Reproduce all of the material below, swapping "At what coordinates should I click to accomplish" for "Which point should I click to accomplish" and leaving everything else unchanged.

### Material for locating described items
==========
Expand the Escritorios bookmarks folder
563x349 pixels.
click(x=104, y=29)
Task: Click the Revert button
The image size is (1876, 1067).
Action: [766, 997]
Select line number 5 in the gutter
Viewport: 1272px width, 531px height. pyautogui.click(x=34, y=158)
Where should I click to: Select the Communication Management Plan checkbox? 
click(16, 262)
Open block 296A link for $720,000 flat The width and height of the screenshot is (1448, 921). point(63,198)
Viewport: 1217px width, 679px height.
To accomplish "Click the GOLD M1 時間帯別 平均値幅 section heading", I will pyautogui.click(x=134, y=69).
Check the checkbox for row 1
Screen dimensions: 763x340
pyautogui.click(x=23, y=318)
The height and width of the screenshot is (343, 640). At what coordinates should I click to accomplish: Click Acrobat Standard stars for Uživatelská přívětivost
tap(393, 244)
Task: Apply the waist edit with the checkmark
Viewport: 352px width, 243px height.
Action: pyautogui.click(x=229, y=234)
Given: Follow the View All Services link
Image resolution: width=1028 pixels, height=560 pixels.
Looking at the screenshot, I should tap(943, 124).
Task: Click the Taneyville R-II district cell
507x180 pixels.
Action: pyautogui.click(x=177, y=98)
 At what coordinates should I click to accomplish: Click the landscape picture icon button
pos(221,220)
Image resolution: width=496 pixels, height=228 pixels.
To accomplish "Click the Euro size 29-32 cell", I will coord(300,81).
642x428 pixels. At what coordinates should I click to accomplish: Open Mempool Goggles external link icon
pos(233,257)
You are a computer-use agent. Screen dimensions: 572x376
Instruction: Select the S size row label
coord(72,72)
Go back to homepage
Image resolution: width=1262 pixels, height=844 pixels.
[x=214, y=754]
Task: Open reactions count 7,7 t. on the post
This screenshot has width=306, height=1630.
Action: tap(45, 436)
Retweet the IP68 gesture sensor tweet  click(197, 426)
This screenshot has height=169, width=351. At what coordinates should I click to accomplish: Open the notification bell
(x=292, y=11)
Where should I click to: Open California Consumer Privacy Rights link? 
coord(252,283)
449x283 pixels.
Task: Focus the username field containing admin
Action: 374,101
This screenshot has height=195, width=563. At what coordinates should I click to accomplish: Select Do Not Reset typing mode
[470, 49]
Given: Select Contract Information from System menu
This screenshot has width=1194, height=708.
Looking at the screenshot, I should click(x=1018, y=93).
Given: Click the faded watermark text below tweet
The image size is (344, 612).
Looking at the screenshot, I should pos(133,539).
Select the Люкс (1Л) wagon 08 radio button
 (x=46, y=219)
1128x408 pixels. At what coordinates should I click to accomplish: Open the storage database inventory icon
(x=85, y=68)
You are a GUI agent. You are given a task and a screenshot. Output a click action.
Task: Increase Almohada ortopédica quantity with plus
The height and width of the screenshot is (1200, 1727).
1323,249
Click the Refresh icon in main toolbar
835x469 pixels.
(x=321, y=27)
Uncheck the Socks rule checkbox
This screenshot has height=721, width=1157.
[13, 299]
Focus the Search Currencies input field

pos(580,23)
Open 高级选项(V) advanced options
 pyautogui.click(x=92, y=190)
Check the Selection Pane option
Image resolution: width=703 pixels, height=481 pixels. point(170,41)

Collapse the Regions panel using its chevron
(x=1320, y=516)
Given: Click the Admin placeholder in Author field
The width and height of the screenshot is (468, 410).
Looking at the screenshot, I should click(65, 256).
==========
### Task response
Expand the Escritorios bookmarks folder
563x349 pixels.
click(x=104, y=29)
Task: Click the Revert button
The image size is (1876, 1067).
Action: [766, 997]
Select line number 5 in the gutter
Viewport: 1272px width, 531px height. pyautogui.click(x=34, y=158)
Where should I click to: Select the Communication Management Plan checkbox? 
click(16, 262)
Open block 296A link for $720,000 flat The width and height of the screenshot is (1448, 921). point(63,198)
Viewport: 1217px width, 679px height.
To accomplish "Click the GOLD M1 時間帯別 平均値幅 section heading", I will pyautogui.click(x=134, y=69).
Check the checkbox for row 1
Screen dimensions: 763x340
pyautogui.click(x=23, y=318)
The height and width of the screenshot is (343, 640). Which point should I click to accomplish: Click Acrobat Standard stars for Uživatelská přívětivost
tap(393, 244)
Task: Apply the waist edit with the checkmark
Viewport: 352px width, 243px height.
Action: pyautogui.click(x=229, y=234)
Given: Follow the View All Services link
Image resolution: width=1028 pixels, height=560 pixels.
Looking at the screenshot, I should tap(943, 124).
Task: Click the Taneyville R-II district cell
507x180 pixels.
Action: pyautogui.click(x=177, y=98)
 Which point should I click to accomplish: Click the landscape picture icon button
pos(221,220)
Image resolution: width=496 pixels, height=228 pixels.
To accomplish "Click the Euro size 29-32 cell", I will coord(300,81).
642x428 pixels. Which point should I click to accomplish: Open Mempool Goggles external link icon
pos(233,257)
You are a computer-use agent. Screen dimensions: 572x376
Instruction: Select the S size row label
coord(72,72)
Go back to homepage
Image resolution: width=1262 pixels, height=844 pixels.
[x=214, y=754]
Task: Open reactions count 7,7 t. on the post
This screenshot has width=306, height=1630.
Action: tap(45, 436)
Retweet the IP68 gesture sensor tweet  click(197, 426)
This screenshot has height=169, width=351. Which point should I click to accomplish: Open the notification bell
(x=292, y=11)
Where should I click to: Open California Consumer Privacy Rights link? 
coord(252,283)
449x283 pixels.
Task: Focus the username field containing admin
Action: 374,101
This screenshot has height=195, width=563. Which point should I click to accomplish: Select Do Not Reset typing mode
[470, 49]
Given: Select Contract Information from System menu
This screenshot has width=1194, height=708.
Looking at the screenshot, I should click(x=1018, y=93).
Given: Click the faded watermark text below tweet
The image size is (344, 612).
Looking at the screenshot, I should pos(133,539).
Select the Люкс (1Л) wagon 08 radio button
 (x=46, y=219)
1128x408 pixels. Which point should I click to accomplish: Open the storage database inventory icon
(x=85, y=68)
You are a GUI agent. You are given a task and a screenshot. Output a click action.
Task: Increase Almohada ortopédica quantity with plus
The height and width of the screenshot is (1200, 1727).
1323,249
Click the Refresh icon in main toolbar
835x469 pixels.
(x=321, y=27)
Uncheck the Socks rule checkbox
This screenshot has height=721, width=1157.
[13, 299]
Focus the Search Currencies input field

pos(580,23)
Open 高级选项(V) advanced options
 pyautogui.click(x=92, y=190)
Check the Selection Pane option
Image resolution: width=703 pixels, height=481 pixels. point(170,41)

Collapse the Regions panel using its chevron
(x=1320, y=516)
Given: Click the Admin placeholder in Author field
The width and height of the screenshot is (468, 410).
Looking at the screenshot, I should click(65, 256).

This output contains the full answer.